SUPPLIED RECORDS:
┌──

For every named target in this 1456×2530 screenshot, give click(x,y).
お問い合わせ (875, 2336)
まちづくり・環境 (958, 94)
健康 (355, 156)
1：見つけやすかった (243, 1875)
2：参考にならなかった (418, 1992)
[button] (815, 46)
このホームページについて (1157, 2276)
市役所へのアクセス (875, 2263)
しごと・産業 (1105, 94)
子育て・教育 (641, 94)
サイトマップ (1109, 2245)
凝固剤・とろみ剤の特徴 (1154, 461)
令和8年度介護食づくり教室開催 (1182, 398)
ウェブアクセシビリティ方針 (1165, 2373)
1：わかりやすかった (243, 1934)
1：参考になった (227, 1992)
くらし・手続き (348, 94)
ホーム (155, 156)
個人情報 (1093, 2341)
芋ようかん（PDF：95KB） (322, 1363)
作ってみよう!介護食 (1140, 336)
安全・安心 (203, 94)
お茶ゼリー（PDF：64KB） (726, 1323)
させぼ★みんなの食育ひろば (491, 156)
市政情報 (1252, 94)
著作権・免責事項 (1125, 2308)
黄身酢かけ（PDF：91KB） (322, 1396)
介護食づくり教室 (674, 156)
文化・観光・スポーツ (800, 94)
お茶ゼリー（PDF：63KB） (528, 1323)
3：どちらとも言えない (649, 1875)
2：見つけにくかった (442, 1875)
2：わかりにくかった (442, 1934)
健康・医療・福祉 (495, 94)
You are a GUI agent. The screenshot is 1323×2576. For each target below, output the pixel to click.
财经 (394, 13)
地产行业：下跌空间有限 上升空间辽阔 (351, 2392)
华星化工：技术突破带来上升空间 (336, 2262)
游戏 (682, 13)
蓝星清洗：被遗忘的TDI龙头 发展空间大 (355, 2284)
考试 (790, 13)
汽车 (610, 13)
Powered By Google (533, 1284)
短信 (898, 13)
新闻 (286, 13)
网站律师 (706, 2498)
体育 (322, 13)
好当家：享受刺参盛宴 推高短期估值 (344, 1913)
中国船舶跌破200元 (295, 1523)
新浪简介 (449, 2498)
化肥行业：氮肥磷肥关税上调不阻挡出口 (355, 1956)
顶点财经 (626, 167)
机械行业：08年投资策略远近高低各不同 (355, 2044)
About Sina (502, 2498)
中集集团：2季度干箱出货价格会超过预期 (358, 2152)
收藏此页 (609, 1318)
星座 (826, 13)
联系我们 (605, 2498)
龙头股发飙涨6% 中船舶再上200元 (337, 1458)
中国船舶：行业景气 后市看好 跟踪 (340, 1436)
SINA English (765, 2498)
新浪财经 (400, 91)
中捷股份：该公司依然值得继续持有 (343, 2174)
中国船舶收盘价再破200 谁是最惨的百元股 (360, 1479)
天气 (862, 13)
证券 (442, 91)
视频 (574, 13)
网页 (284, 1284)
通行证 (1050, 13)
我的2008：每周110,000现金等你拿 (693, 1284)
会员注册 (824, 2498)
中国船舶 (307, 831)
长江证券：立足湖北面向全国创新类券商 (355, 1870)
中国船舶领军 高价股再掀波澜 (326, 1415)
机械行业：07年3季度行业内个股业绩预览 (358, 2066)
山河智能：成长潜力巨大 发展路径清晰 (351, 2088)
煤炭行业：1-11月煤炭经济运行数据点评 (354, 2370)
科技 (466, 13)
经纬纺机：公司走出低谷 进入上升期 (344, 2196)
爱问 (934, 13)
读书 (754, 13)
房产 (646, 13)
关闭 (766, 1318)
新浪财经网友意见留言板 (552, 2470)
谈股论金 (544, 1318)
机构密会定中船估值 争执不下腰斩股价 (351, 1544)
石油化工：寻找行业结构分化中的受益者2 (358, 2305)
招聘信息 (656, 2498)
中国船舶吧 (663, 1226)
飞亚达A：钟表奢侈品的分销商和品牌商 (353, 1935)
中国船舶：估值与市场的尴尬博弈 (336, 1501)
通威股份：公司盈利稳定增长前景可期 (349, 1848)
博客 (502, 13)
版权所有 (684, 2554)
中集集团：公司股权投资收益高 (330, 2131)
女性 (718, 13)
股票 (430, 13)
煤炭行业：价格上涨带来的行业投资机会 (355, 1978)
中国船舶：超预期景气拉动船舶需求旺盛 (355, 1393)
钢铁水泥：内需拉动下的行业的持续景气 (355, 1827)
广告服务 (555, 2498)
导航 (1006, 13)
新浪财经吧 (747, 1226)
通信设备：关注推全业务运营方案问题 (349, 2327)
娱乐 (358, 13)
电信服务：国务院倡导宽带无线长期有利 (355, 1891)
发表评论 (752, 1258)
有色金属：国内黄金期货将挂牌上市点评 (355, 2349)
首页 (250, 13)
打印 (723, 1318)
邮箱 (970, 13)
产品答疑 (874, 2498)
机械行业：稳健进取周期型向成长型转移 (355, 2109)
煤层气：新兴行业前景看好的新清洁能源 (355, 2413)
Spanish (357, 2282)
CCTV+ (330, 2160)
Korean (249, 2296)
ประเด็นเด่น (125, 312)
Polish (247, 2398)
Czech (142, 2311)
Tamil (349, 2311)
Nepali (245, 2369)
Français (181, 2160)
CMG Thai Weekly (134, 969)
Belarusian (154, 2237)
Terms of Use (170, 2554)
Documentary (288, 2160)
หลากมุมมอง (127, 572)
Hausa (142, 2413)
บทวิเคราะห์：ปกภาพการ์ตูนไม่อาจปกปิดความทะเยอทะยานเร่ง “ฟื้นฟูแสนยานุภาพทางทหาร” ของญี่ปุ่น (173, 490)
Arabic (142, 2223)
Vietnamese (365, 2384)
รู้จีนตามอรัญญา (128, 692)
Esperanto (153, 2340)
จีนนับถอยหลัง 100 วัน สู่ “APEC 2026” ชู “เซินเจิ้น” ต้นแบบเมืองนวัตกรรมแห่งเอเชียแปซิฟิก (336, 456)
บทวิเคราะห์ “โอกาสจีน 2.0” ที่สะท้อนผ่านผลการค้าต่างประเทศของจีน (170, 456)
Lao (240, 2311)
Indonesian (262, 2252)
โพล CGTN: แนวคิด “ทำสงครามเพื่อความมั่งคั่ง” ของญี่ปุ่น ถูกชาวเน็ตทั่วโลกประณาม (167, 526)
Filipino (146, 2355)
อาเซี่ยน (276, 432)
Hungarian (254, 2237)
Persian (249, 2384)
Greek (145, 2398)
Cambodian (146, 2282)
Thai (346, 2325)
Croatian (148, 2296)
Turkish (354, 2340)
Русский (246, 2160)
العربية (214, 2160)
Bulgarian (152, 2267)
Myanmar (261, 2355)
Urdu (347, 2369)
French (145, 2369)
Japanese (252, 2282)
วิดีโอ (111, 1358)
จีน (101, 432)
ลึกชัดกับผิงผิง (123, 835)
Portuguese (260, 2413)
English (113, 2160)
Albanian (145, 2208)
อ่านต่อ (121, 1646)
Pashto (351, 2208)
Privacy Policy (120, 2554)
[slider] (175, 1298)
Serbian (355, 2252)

└──

WORK REQUEST:
Beginning at the line above that contains "お問い合わせ (875, 2336)", return each line exactly through the line that contains "お茶ゼリー（PDF：64KB） (726, 1323)", and no others.

SOLUTION TO THIS EXERCISE:
お問い合わせ (875, 2336)
まちづくり・環境 (958, 94)
健康 (355, 156)
1：見つけやすかった (243, 1875)
2：参考にならなかった (418, 1992)
[button] (815, 46)
このホームページについて (1157, 2276)
市役所へのアクセス (875, 2263)
しごと・産業 (1105, 94)
子育て・教育 (641, 94)
サイトマップ (1109, 2245)
凝固剤・とろみ剤の特徴 (1154, 461)
令和8年度介護食づくり教室開催 (1182, 398)
ウェブアクセシビリティ方針 (1165, 2373)
1：わかりやすかった (243, 1934)
1：参考になった (227, 1992)
くらし・手続き (348, 94)
ホーム (155, 156)
個人情報 (1093, 2341)
芋ようかん（PDF：95KB） (322, 1363)
作ってみよう!介護食 (1140, 336)
安全・安心 (203, 94)
お茶ゼリー（PDF：64KB） (726, 1323)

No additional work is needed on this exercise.